=== Section Start ===

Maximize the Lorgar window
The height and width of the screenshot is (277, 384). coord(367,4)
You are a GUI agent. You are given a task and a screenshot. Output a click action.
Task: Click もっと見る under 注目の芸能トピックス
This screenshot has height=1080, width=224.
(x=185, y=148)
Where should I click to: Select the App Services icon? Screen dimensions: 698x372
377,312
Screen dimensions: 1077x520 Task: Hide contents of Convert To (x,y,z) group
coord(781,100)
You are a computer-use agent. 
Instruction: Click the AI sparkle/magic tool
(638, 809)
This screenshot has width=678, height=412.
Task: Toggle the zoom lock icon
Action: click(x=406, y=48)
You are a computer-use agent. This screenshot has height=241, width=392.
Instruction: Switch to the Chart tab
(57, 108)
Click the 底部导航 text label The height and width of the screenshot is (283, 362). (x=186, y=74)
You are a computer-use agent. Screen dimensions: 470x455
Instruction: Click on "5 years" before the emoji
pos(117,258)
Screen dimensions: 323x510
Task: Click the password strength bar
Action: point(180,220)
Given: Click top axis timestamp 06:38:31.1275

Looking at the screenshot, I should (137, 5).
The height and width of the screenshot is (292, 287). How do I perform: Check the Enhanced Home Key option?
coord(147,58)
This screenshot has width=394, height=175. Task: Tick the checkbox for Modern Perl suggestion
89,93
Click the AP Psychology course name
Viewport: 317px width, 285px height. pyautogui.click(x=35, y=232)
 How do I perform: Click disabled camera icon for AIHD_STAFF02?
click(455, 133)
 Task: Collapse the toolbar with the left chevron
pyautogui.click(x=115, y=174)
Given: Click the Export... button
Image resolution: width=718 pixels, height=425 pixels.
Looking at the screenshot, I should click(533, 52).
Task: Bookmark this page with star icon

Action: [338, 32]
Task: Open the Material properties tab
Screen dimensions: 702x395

=== Section End ===

WORK TO COMPLETE:
Reproduce every line of the data exactly as it was written.

EXERCISE ANSWER:
Maximize the Lorgar window
The height and width of the screenshot is (277, 384). coord(367,4)
You are a GUI agent. You are given a task and a screenshot. Output a click action.
Task: Click もっと見る under 注目の芸能トピックス
This screenshot has height=1080, width=224.
(x=185, y=148)
Where should I click to: Select the App Services icon? Screen dimensions: 698x372
377,312
Screen dimensions: 1077x520 Task: Hide contents of Convert To (x,y,z) group
coord(781,100)
You are a computer-use agent. 
Instruction: Click the AI sparkle/magic tool
(638, 809)
This screenshot has width=678, height=412.
Task: Toggle the zoom lock icon
Action: click(x=406, y=48)
You are a computer-use agent. This screenshot has height=241, width=392.
Instruction: Switch to the Chart tab
(57, 108)
Click the 底部导航 text label The height and width of the screenshot is (283, 362). (x=186, y=74)
You are a computer-use agent. Screen dimensions: 470x455
Instruction: Click on "5 years" before the emoji
pos(117,258)
Screen dimensions: 323x510
Task: Click the password strength bar
Action: point(180,220)
Given: Click top axis timestamp 06:38:31.1275

Looking at the screenshot, I should (137, 5).
The height and width of the screenshot is (292, 287). How do I perform: Check the Enhanced Home Key option?
coord(147,58)
This screenshot has width=394, height=175. Task: Tick the checkbox for Modern Perl suggestion
89,93
Click the AP Psychology course name
Viewport: 317px width, 285px height. pyautogui.click(x=35, y=232)
 How do I perform: Click disabled camera icon for AIHD_STAFF02?
click(455, 133)
 Task: Collapse the toolbar with the left chevron
pyautogui.click(x=115, y=174)
Given: Click the Export... button
Image resolution: width=718 pixels, height=425 pixels.
Looking at the screenshot, I should click(533, 52).
Task: Bookmark this page with star icon

Action: [338, 32]
Task: Open the Material properties tab
Screen dimensions: 702x395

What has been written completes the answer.